The input:

╭──

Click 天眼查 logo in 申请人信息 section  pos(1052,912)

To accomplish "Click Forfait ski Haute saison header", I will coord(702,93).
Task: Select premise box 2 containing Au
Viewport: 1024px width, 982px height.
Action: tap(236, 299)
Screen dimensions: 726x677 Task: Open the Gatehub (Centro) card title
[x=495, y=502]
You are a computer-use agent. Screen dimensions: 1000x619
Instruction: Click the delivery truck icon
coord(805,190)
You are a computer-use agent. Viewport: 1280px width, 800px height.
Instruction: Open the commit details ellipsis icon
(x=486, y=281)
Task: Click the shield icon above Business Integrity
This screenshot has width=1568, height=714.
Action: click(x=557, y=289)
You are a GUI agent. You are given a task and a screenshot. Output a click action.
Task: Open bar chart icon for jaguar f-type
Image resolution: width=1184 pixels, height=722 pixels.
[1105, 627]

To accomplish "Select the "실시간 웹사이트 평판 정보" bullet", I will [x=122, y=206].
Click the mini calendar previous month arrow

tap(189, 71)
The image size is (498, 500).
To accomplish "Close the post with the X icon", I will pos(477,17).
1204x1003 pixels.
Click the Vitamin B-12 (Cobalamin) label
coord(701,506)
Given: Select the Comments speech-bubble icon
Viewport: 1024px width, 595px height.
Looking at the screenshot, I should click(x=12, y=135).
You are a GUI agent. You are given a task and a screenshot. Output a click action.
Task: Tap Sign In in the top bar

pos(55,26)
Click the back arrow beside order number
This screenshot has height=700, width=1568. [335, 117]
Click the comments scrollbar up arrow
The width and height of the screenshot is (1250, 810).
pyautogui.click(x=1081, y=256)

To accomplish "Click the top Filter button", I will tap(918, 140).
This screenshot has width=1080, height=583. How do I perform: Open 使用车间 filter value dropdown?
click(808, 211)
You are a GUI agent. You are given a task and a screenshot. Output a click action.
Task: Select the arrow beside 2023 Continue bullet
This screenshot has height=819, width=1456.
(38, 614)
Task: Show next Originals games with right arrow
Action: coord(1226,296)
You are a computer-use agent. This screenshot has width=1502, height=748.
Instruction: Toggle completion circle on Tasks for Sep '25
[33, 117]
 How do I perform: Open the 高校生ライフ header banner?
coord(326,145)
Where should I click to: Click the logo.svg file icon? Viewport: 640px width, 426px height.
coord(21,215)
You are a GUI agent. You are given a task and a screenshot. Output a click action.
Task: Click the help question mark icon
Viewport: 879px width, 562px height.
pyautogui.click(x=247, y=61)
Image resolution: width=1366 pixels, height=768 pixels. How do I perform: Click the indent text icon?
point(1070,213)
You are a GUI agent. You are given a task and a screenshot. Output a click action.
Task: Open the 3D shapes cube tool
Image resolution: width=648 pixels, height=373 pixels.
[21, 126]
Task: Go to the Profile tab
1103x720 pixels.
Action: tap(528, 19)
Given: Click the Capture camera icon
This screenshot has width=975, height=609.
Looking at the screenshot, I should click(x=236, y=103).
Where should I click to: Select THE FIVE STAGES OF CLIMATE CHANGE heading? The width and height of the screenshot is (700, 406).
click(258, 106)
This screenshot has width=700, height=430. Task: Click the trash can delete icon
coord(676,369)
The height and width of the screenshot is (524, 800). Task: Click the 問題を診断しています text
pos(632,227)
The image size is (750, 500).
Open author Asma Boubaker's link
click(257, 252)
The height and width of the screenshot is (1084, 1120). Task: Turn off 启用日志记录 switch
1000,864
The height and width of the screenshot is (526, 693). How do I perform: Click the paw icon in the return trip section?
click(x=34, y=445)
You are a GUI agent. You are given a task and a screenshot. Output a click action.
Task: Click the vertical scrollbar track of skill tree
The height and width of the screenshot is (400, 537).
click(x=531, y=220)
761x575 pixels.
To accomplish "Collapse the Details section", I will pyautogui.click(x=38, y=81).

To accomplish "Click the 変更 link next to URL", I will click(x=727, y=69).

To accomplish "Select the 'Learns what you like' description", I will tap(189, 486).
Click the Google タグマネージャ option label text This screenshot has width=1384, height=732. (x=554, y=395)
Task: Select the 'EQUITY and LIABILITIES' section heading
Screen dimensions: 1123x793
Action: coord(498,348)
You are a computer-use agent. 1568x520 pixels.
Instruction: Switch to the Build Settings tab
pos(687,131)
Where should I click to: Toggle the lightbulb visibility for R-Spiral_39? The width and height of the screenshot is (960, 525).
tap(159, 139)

╰──

Task objective: The line with "Open author Asma Boubaker's link", the last line of the data above, and every line between them should be duplicated exactly, with nothing else.

Your response:
Open author Asma Boubaker's link
click(257, 252)
The height and width of the screenshot is (1084, 1120). Task: Turn off 启用日志记录 switch
1000,864
The height and width of the screenshot is (526, 693). How do I perform: Click the paw icon in the return trip section?
click(x=34, y=445)
You are a GUI agent. You are given a task and a screenshot. Output a click action.
Task: Click the vertical scrollbar track of skill tree
The height and width of the screenshot is (400, 537).
click(x=531, y=220)
761x575 pixels.
To accomplish "Collapse the Details section", I will pyautogui.click(x=38, y=81).

To accomplish "Click the 変更 link next to URL", I will click(x=727, y=69).

To accomplish "Select the 'Learns what you like' description", I will tap(189, 486).
Click the Google タグマネージャ option label text This screenshot has width=1384, height=732. (x=554, y=395)
Task: Select the 'EQUITY and LIABILITIES' section heading
Screen dimensions: 1123x793
Action: coord(498,348)
You are a computer-use agent. 1568x520 pixels.
Instruction: Switch to the Build Settings tab
pos(687,131)
Where should I click to: Toggle the lightbulb visibility for R-Spiral_39? The width and height of the screenshot is (960, 525).
tap(159, 139)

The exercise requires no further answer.